APS March Meeting 2022
Volume 67, Number 3
Monday–Friday, March 14–18, 2022;
Chicago
Session Q07: Mechanobiology of Cell-Medium Interactions I
3:00 PM–6:00 PM,
Wednesday, March 16, 2022
Room: McCormick Place W-179A
Sponsoring
Unit:
DBIO
Chair: C. Nadir Kaplan, Virginia Tech
Abstract: Q07.00008 : A multiscale theory for opposing durotactic regimes in mesenchymal cell migration
4:48 PM–5:24 PM
Abstract
Presenter:
C. Nadir Kaplan
(Virginia Tech)
Author:
C. Nadir Kaplan
(Virginia Tech)
Increasing experimental evidence validates that both the elastic stiffness and viscosity of the extracellular matrix (ECM) significantly affect cell motility.

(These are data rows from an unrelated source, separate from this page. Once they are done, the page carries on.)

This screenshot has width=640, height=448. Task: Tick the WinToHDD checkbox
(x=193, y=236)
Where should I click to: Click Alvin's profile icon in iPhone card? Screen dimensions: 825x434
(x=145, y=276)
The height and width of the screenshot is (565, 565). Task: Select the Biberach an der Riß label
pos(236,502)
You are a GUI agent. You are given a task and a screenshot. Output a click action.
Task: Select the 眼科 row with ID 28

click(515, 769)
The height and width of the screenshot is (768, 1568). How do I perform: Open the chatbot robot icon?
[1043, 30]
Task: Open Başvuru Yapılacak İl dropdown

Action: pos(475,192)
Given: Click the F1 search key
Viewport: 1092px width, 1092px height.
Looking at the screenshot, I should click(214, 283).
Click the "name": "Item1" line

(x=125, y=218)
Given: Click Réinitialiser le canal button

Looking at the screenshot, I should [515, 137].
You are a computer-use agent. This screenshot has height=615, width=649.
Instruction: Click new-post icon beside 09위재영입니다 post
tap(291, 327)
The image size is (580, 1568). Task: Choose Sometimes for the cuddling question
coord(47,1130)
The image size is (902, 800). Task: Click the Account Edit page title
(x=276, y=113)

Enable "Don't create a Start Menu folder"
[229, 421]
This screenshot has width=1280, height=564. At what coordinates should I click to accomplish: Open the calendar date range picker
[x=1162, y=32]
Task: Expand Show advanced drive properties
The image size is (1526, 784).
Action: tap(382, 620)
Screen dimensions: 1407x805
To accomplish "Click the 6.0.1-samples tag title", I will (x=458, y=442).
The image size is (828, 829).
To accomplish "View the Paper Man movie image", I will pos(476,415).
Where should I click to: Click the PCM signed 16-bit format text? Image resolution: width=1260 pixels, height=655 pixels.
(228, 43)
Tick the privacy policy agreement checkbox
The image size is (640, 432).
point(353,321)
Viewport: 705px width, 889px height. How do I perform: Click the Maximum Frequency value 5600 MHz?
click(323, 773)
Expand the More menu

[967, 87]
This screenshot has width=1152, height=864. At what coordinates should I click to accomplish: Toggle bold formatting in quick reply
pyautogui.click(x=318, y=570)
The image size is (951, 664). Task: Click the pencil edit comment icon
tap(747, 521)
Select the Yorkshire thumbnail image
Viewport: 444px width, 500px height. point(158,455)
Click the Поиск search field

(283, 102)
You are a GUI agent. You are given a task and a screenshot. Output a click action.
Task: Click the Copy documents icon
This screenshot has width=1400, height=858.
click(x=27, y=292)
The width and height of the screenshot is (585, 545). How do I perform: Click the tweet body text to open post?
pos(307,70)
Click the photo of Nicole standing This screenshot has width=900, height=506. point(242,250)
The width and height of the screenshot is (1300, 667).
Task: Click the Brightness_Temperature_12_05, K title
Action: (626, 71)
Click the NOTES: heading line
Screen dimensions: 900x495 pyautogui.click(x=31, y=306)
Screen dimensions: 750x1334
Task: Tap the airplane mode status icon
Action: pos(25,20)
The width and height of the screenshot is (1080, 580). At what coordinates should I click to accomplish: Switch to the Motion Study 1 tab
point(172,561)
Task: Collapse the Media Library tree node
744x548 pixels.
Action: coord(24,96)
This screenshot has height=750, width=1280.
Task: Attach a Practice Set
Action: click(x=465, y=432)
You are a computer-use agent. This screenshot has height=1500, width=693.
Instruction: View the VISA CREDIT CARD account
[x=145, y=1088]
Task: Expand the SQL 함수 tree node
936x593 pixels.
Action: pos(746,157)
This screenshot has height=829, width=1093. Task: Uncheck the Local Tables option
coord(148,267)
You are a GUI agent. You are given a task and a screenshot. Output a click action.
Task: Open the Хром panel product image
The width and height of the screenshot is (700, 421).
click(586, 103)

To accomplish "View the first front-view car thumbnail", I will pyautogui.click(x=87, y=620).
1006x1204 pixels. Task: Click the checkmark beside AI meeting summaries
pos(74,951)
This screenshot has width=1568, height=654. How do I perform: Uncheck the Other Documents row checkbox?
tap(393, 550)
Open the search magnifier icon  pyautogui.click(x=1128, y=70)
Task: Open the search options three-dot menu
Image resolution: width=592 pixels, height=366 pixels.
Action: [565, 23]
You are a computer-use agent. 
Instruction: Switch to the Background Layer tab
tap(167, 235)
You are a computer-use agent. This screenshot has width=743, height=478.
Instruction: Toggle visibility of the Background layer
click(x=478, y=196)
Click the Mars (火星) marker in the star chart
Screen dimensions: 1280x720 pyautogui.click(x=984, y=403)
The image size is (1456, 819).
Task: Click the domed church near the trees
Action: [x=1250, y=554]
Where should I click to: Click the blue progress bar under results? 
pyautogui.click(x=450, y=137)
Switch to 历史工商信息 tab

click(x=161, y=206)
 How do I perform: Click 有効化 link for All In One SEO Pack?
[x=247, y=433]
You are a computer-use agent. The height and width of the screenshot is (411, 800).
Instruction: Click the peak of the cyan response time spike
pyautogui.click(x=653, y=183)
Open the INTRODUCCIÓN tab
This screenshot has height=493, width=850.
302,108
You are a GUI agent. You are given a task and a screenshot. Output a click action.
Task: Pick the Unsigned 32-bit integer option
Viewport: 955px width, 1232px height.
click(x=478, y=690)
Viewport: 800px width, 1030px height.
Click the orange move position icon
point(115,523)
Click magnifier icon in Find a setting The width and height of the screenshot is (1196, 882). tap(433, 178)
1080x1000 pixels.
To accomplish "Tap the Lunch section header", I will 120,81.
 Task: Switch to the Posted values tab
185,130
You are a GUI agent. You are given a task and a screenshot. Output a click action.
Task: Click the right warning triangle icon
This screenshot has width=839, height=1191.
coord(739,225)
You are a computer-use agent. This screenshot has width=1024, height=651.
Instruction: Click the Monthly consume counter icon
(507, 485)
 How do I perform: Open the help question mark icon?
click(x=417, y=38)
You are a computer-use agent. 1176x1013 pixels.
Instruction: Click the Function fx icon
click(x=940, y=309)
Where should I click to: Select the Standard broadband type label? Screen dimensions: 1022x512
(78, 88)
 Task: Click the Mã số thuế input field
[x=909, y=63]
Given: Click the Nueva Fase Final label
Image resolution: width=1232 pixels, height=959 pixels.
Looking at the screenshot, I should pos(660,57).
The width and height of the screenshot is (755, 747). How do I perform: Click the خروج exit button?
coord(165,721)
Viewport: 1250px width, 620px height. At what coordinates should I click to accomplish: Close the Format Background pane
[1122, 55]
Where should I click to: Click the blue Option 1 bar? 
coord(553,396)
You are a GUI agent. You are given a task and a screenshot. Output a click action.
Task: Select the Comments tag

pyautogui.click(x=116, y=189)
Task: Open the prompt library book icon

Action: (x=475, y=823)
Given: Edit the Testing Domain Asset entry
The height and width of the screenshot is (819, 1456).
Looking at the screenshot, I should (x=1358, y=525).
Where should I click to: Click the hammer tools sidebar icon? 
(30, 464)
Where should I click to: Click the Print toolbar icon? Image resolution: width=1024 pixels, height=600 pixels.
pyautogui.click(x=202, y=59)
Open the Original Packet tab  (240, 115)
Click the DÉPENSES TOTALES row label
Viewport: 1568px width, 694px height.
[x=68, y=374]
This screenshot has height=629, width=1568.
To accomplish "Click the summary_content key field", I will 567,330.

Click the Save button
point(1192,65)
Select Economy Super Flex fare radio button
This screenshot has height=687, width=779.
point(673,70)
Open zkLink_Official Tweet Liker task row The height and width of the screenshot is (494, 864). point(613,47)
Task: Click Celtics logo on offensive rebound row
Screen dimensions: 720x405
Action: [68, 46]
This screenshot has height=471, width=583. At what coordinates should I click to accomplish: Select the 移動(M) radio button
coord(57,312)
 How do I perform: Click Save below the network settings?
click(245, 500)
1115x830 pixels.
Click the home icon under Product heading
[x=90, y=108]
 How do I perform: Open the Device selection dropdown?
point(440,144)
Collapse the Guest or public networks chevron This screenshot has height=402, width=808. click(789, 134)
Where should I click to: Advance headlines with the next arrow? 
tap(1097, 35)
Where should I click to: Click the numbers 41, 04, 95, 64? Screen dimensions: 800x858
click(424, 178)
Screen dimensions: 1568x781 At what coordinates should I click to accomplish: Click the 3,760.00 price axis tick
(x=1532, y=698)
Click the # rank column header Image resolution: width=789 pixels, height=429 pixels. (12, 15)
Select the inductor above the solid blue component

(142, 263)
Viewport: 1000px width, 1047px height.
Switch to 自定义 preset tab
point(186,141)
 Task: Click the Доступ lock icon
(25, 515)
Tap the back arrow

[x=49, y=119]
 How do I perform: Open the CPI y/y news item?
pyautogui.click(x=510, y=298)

As a function of stiffness and viscosity, malignant cells rationally switch between durotaxis (migration to stiffer regions) and negative durotaxis (migration to softer regions) in biological tissues. To discern the underlying parameters of this rich behavior we developed a multiscale single-cell model for mesenchymal migration: At the sub-cellular scale, our framework translates the coupling between the viscoelastic substrate, chemical signaling pathways involving Rac and Rho GTPases, the intracellular dynamics of actomyosin complexes and microtubules to the emergent chemo-mechanical forces. At the cellular scale, the model integrates the gradients of the sub-cellular information from different parts of the cell to determine the polarity, which in turn drives the migration by concerted localized protrusions and contractions at opposite ends of the cell, a hallmark of mesenchymal mode. Through the dynamical feedback across these two scales, our simulated cell (i) yields a biphasic migration speed profile in response to the ECM stiffness; (ii) can exhibit both durotaxis and negative durotaxis, in either case migrating toward the region with an optimal stiffness from softer and stiffer regions, respectively; (iii) reveals that high actomyosin contractions driven by steep RhoA GTPase gradients can steer cells against stiffness gradients. Our simulations further predict that viscosity gradients along a substrate can induce migration toward softer regions, preempting stiffness-induced durotaxis. Overall, our multiscale model demonstrates that opposing durotactic behaviors can emerge from predominantly mechanical interactions between the cell and the external medium in quantitative agreement with experiments, thereby elucidating complex mechano-sensing at a single-cell level.